I'm making a game which have strong basic design based on multiplayer but also should provide a really interesting and self-sufficient solo game. A bit like a real-time strategy game. The events and actions taken shouldn't be as massive and immediate as in a FPS, so you can also think the networking like for an RTS. It's a PC game, targetting Windows, MacOSX and Linux (Ubuntu & Fedora). It's programmed in C++, using a variety of open source libraries, so I have great (potential) control over the performances.
So far I always considered that just making the game work with two applications, client & server, even in solo mode was ok.
However, as I'm in the process of starting the network code I'm having doubts about if it's a good idea. I'm not a specialist so I might be missing something in my analysis.

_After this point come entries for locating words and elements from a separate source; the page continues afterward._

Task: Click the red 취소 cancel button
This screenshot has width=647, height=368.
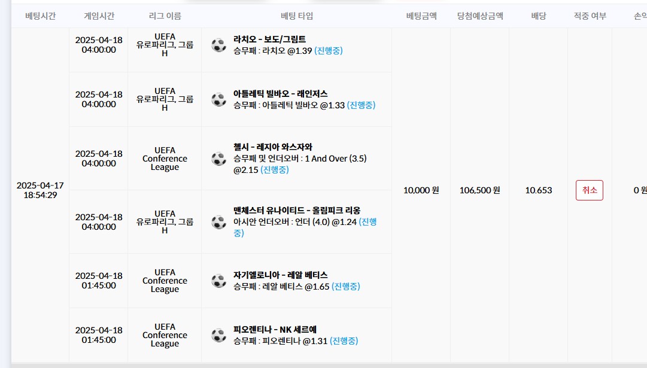Action: pos(589,190)
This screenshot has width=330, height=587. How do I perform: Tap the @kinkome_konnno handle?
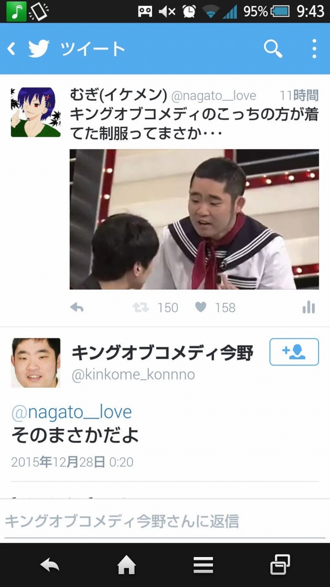134,374
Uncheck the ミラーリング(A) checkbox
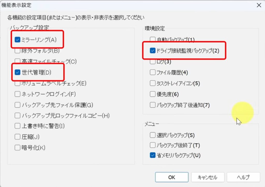The width and height of the screenshot is (265, 187). click(x=17, y=40)
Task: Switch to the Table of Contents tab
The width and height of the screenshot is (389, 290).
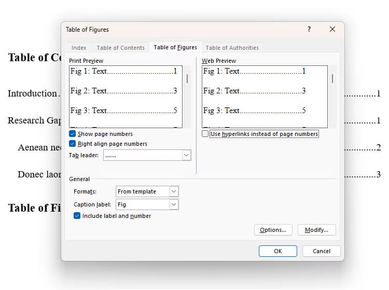Action: click(x=120, y=48)
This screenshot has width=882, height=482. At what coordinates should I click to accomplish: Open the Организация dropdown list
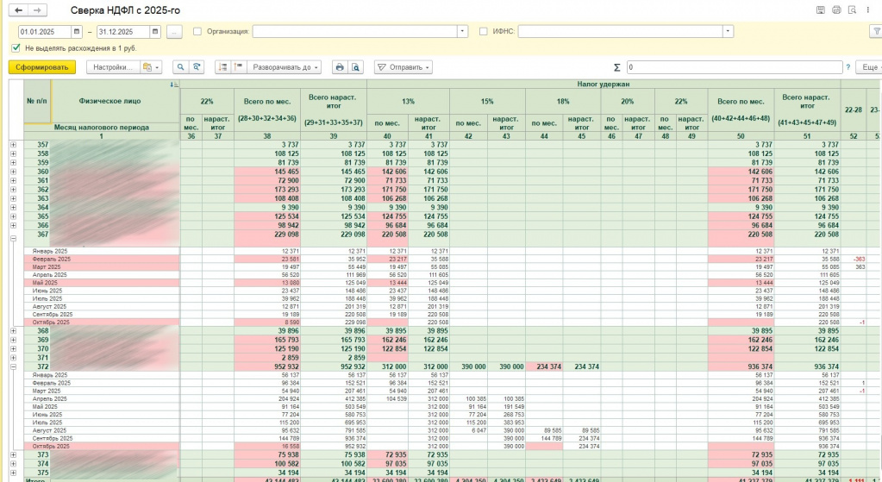pos(462,32)
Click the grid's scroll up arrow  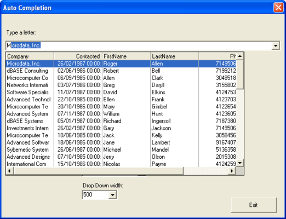(240, 56)
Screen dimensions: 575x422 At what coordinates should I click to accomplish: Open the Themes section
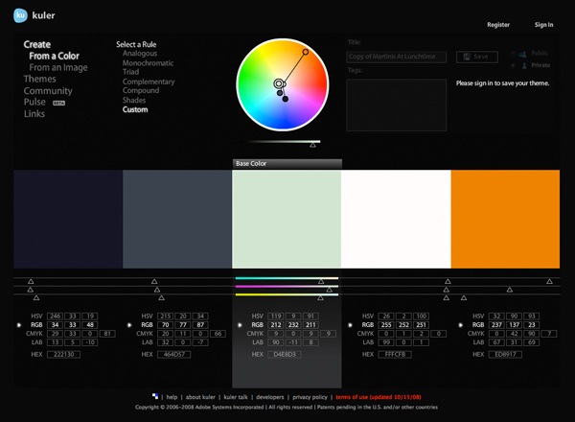[x=40, y=79]
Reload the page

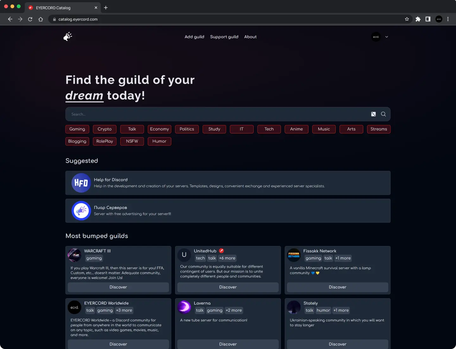pyautogui.click(x=30, y=19)
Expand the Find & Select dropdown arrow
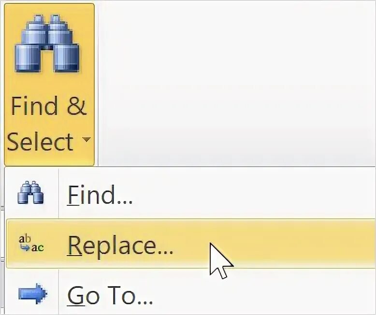 coord(86,139)
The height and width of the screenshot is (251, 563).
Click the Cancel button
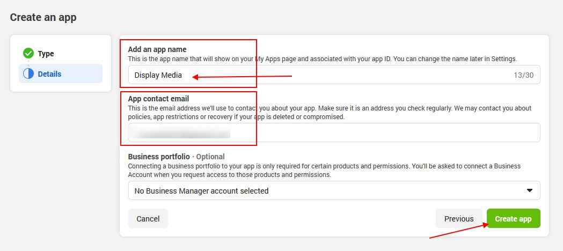pyautogui.click(x=148, y=219)
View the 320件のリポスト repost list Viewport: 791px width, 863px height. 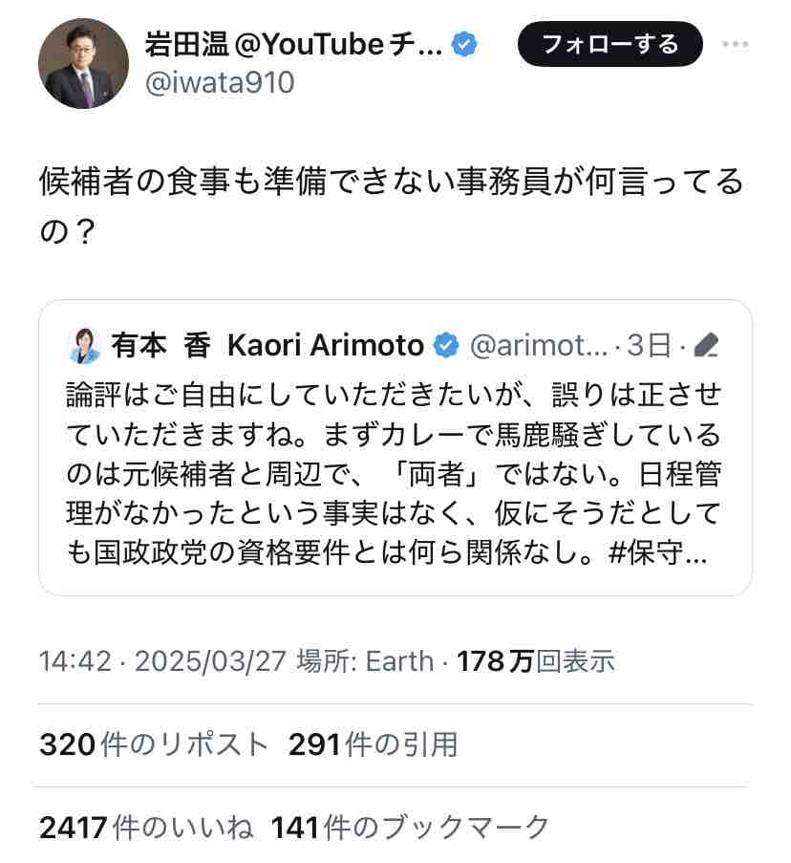tap(154, 744)
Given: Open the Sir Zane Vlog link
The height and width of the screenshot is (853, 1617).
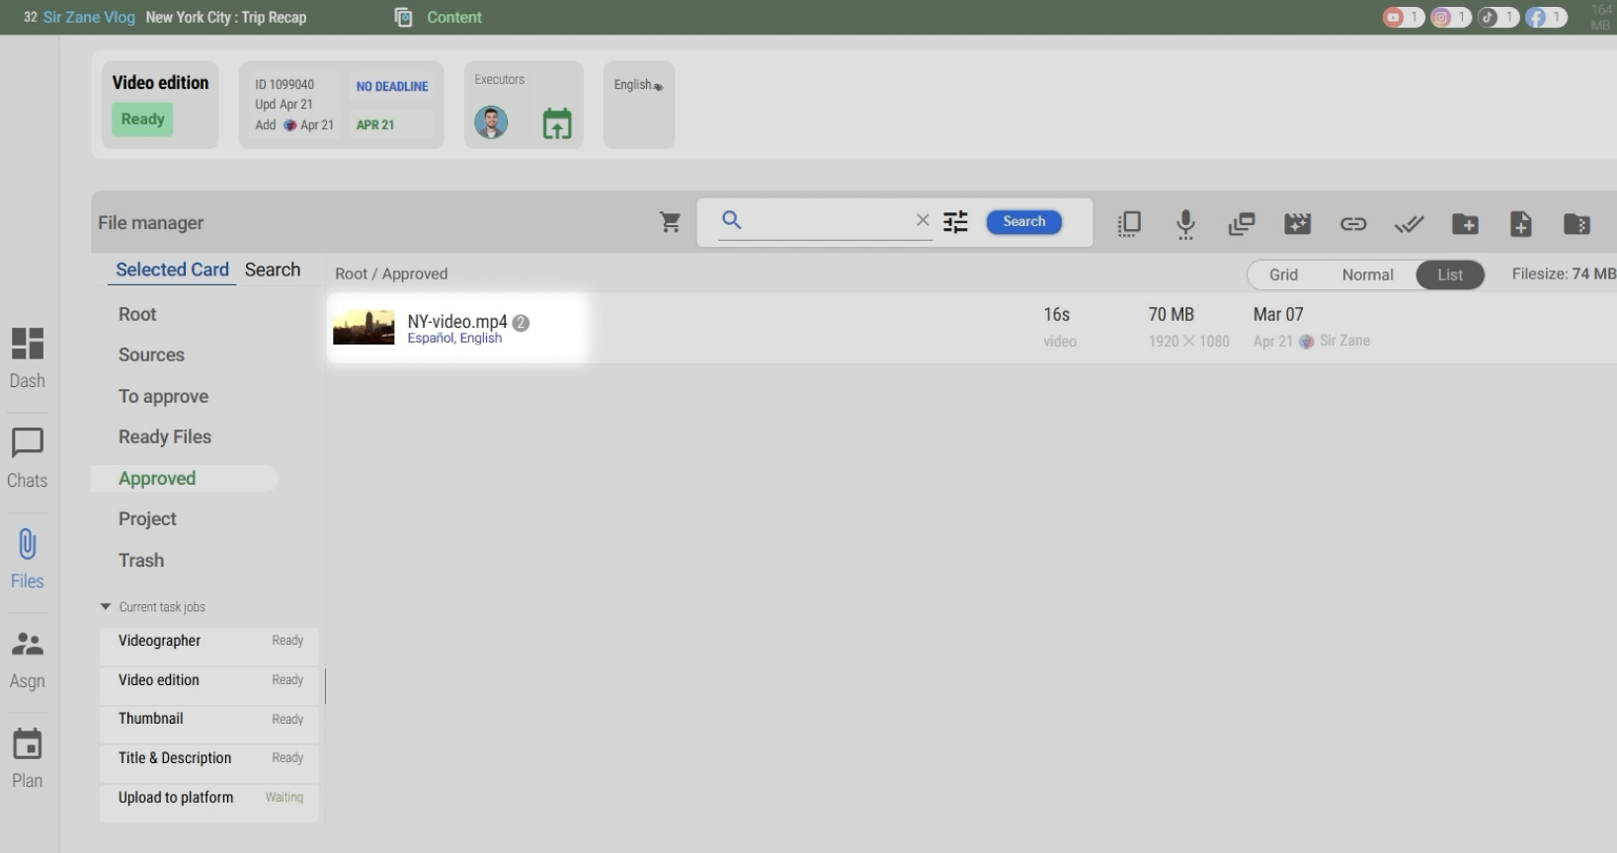Looking at the screenshot, I should (89, 17).
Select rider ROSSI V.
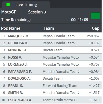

I see these pros and cons:
Pros:
The game works only one way so if I fix a bug it should apply on all game modes, whatever the distance with the server is;
Basic networking issues would be detected early, including behaviour with the protection softwares (firewall) installed (i am not specialist so this might be wrong);
Cons:
I suppose that even if it should be really fast enough, networking client and server on the same computer would still be slower than no networking and message passing in (one) process memory.
Maybe debugging would be more difficult? I don't have experience in this case but so far I assume that debugging with Visual Studio allows me to debug multiple process so it shouldn't be really different. Also, remote debugging.
My question is: is there a big disadvantage that I missed? Or maybe there are advantages that I missed and that should encourage me to just continue with only client-server game sessions?